The asylum system in particular relies so heavily on writing, and so much weight is placed on the way people tell their past experience. A person’s voice takes on a different weight compared to, say, the witness statement in a criminal case, where this narrative is likely to sit alongside other types of evidence, such as CCTV reels or fingerprints, which can help corroborate or disprove a person’s account.
Early black and white ID photo by Senegalese photographer Oumar Ly, circa 1960
You previously studied history at SOAS and worked for several years as a legal aid immigration lawyer.
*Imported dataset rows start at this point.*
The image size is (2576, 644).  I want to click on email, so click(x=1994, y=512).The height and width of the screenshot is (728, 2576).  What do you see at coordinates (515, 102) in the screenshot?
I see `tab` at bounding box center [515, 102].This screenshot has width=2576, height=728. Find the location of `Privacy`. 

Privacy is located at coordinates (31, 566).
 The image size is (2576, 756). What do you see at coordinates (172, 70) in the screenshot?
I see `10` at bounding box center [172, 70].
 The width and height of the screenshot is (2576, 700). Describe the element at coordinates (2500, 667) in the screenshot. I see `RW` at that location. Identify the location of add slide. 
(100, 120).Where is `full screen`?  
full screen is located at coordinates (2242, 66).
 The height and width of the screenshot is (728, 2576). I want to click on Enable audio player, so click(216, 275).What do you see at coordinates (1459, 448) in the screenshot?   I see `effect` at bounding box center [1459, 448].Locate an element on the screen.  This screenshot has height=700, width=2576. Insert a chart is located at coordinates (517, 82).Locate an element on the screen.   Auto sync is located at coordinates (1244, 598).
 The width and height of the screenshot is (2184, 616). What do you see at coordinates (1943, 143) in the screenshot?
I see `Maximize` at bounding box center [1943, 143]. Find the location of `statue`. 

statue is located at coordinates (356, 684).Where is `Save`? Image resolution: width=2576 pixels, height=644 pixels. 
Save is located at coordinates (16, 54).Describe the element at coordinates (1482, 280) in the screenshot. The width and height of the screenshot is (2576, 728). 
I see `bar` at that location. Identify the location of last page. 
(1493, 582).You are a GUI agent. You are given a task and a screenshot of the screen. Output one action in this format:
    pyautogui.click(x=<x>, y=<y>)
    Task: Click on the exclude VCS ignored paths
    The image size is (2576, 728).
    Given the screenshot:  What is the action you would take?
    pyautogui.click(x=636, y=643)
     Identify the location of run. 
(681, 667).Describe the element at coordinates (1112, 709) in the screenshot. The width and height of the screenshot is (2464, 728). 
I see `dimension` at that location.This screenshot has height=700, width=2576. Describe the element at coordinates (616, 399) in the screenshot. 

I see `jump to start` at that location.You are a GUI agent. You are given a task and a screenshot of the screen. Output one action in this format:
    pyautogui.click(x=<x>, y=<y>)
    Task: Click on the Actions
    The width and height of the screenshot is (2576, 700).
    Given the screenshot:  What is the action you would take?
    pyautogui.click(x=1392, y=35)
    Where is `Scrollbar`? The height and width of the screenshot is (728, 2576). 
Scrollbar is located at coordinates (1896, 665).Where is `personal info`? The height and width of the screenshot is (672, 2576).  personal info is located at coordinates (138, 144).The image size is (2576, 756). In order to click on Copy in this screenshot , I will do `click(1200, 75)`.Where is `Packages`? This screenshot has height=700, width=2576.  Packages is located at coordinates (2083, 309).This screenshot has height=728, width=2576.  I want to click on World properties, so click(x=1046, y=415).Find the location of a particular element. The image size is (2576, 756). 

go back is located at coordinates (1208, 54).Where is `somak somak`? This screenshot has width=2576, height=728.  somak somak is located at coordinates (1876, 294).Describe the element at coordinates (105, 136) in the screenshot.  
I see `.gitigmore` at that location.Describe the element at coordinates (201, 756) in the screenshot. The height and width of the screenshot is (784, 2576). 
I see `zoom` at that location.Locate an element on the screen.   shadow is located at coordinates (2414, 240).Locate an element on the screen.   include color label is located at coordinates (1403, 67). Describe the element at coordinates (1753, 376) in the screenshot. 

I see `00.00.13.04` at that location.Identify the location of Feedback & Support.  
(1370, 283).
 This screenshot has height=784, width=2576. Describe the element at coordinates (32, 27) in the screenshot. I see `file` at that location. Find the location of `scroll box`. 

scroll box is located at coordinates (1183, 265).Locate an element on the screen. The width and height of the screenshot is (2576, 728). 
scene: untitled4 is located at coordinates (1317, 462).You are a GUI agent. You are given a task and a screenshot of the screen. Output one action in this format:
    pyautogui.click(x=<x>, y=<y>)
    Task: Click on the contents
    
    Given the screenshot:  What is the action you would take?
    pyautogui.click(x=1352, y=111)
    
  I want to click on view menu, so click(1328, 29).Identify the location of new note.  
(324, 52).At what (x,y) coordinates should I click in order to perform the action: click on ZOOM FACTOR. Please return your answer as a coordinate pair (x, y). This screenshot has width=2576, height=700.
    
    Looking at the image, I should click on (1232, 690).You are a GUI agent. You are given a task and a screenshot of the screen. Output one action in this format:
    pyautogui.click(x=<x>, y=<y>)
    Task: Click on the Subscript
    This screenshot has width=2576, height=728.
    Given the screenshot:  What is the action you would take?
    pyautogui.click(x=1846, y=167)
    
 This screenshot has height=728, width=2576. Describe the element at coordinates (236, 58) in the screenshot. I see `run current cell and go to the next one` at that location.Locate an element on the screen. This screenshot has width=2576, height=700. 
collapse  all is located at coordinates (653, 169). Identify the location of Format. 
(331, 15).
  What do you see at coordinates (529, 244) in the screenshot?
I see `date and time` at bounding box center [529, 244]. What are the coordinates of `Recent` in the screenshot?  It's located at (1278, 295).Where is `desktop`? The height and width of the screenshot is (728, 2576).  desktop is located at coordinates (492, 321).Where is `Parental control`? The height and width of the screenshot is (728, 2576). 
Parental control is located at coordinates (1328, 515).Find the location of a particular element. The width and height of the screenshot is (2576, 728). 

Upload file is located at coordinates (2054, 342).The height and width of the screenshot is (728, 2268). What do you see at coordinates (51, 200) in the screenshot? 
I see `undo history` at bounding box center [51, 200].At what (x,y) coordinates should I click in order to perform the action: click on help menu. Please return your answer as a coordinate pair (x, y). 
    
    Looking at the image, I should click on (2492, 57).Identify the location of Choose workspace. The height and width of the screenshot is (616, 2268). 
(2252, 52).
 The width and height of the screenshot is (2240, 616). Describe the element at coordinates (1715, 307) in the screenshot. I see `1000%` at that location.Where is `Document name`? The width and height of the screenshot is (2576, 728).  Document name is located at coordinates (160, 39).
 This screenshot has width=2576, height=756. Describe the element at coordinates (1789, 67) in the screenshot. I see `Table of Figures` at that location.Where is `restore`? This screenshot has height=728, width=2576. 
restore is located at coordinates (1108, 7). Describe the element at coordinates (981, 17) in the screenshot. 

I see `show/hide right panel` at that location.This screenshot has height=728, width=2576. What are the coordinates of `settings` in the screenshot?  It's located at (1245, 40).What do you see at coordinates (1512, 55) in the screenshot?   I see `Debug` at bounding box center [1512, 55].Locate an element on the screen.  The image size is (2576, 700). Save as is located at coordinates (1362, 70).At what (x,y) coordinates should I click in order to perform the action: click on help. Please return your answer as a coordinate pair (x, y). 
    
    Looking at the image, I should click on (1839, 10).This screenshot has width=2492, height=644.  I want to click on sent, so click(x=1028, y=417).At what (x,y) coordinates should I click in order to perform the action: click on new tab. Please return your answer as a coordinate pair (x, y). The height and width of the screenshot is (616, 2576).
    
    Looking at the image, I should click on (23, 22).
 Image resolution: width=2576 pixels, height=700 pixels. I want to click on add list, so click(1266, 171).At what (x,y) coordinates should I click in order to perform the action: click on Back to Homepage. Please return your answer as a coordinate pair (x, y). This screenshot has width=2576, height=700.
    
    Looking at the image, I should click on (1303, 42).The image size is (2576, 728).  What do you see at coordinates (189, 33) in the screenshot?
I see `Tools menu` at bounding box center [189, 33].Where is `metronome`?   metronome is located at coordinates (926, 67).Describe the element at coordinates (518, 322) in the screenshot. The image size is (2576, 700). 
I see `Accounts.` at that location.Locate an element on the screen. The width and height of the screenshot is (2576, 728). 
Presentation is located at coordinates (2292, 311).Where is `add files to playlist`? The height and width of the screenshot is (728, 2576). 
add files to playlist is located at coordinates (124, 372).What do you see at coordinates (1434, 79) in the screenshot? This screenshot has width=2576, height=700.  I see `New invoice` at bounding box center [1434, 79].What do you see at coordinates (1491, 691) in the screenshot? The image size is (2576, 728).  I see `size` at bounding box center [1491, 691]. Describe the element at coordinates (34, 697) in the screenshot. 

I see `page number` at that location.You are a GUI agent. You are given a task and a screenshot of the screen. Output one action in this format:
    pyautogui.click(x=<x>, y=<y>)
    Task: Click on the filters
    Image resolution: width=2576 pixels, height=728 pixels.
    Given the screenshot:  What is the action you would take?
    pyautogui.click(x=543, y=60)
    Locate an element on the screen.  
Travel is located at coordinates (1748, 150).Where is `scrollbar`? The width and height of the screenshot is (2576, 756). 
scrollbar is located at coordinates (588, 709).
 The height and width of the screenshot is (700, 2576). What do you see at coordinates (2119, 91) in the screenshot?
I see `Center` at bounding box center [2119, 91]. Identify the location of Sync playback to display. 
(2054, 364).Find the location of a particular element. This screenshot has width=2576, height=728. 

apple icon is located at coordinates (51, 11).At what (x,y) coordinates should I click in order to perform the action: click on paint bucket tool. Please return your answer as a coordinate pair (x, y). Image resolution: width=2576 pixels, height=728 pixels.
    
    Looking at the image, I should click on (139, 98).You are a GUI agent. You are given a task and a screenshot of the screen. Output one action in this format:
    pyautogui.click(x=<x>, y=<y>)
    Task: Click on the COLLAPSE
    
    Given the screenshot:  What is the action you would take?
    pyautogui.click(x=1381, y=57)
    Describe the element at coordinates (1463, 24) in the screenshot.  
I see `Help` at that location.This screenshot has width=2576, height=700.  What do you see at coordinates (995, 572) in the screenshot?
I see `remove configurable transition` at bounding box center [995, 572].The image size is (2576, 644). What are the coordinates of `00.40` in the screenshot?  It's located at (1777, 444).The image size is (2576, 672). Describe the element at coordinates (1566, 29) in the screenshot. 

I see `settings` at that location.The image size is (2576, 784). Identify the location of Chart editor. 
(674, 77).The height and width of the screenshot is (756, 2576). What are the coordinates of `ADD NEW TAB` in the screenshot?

Why did you choose to study Writing at the RCA?
I wanted to interrogate legal text and bureaucracy, and it felt really interesting to do this within an art school, instead of a more classic academic institution. I’m interested in interdisciplinary approaches and what you can see when you move ideas into different spaces. I think there is always a risk of getting too comfortable in professional contexts, or any single discipline, and I wanted to try to see my blind spots. It ended up revealing and throwing up questions about my professional work that I couldn’t really have predicted!
“I’m interested in interdisciplinary approaches and what you can see when you move ideas into different spaces.”
Writing MA alumni
Was it always your intention to write about your experiences as an immigration lawyer?
No, not really, at the start of the course I definitely needed space from it and actually wrote more about photography and strange family stories. But I guess I am not surprised that it is what I ended up coming back to – as it is what I have spent all of my twenties doing.
It helped me to think about broader themes in the experience, and exposed me to so many new writers and artists that challenged the way I thought about what I had been doing. It allowed me to experiment with form and undo more restrictive ways of writing and thinking that I had learnt both in academia and law. It was both rigorous and playful. So much of law and academia is written for a particular audience, an echo-chamber, so playing with form can change and disrupt that.
“It allowed me to experiment with form and undo more restrictive ways of writing and thinking that I had learnt both in academia and law.”
Writing MA alumni
How has studying Writing at the RCA helped you to develop this project into a book length project, and secure funding to make it happen?
I was encouraged to be ambitious. Head of Programme Jeremy Millar, suggested a way to work towards writing a book, and said I should think about submitting to the Fitzcarraldo Essay Prize. It made me realise that I could imagine working on something bigger and gave me a path to keep me tapped in.
Post RCA, I did end up revising my final project and submitted it to the Fitzcarraldo Essay Prize. I was shortlisted for it, and was contacted by various literary agents wanting to work with me. All of this helped me secure the ACE funding.
Are there any skills, advice or methods that you acquired on the programme that you now use day to day?
So much of it really. The live format of crits and quick turnaround of work have made me far braver at sharing work. The amount that you have to produce means that you quickly learn to be less precious and if, like me, you have a tendency to sit on writing for a long time, it recreates the energy that is needed in the outside world to get things moving!
“Your writing is read on a weekly basis by tutors and peers and you receive live feedback, which not only makes you a better writer but also develops your editorial and feedback skills towards others' writing.”
Writing MA alumni
Your writing is read on a weekly basis by tutors and peers and you receive live feedback, which not only makes you a better writer but also develops your editorial and feedback skills towards others' writing. I remember guest lecturer, Orit Gat saying to us ‘read each other’s work, edit each other’s work, edit your friends’ work, it will make you a better writer!’ This is some of the best advice – I hope to always do this!